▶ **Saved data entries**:
- - - -

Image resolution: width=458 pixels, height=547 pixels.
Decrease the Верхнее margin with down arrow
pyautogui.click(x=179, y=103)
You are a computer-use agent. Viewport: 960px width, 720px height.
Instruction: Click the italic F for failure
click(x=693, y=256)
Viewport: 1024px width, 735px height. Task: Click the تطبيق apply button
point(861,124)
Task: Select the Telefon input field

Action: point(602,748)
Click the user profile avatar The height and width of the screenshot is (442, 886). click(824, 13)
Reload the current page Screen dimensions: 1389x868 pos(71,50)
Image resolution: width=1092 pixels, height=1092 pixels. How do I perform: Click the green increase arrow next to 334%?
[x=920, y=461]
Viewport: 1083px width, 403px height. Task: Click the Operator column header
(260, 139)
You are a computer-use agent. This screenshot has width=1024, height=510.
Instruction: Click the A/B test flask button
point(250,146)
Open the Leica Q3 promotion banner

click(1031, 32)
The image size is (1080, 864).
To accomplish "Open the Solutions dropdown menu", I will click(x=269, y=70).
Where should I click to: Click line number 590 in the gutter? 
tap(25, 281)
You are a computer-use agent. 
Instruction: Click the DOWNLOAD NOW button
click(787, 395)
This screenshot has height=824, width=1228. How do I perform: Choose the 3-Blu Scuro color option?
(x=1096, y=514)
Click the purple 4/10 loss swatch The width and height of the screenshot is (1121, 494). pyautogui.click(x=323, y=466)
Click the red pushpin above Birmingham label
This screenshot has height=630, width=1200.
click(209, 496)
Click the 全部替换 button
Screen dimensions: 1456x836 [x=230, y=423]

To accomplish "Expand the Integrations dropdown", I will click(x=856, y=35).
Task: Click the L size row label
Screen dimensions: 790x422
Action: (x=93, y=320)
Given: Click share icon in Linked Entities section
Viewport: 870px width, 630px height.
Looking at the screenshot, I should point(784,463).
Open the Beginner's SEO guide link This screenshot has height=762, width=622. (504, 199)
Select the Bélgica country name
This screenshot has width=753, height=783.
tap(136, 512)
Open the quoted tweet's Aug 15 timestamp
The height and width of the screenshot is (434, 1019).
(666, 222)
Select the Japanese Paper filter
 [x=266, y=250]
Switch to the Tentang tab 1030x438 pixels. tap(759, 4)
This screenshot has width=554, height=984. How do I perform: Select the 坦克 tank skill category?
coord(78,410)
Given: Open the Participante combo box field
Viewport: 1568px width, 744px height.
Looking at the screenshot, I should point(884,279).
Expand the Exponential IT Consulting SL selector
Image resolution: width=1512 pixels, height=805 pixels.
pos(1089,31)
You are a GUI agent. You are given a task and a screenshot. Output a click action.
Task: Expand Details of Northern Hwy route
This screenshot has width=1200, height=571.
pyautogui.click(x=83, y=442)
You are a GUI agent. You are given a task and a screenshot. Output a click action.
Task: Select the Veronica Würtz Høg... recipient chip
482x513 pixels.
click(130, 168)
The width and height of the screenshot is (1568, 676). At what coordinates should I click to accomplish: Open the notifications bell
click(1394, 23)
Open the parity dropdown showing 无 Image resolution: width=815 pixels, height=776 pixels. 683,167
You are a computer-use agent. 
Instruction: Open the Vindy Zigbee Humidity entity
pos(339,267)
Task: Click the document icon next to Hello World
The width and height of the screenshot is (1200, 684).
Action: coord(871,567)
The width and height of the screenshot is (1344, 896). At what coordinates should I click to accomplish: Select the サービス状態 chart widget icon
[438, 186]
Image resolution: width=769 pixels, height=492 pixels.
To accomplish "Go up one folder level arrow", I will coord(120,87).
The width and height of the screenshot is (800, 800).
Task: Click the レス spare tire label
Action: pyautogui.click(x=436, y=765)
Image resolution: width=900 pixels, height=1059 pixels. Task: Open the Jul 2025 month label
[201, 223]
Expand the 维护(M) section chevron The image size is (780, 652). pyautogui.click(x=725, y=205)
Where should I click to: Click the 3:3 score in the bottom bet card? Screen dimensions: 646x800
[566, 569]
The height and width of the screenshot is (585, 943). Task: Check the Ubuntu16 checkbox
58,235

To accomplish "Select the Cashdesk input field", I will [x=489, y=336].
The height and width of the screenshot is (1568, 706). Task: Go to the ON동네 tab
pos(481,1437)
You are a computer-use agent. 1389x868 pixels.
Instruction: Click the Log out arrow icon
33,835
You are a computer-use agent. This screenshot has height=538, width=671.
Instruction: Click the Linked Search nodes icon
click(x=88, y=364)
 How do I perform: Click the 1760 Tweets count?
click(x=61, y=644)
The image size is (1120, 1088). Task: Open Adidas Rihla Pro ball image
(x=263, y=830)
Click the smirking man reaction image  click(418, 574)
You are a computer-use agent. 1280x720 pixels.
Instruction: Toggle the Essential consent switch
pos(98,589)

- - - -

▶ **Your goal**:
Reproduce the lines of the records exactly, from the first one through the line that contains "Reload the current".

▶ **Exercise output**:
Image resolution: width=458 pixels, height=547 pixels.
Decrease the Верхнее margin with down arrow
pyautogui.click(x=179, y=103)
You are a computer-use agent. Viewport: 960px width, 720px height.
Instruction: Click the italic F for failure
click(x=693, y=256)
Viewport: 1024px width, 735px height. Task: Click the تطبيق apply button
point(861,124)
Task: Select the Telefon input field

Action: point(602,748)
Click the user profile avatar The height and width of the screenshot is (442, 886). click(824, 13)
Reload the current page Screen dimensions: 1389x868 pos(71,50)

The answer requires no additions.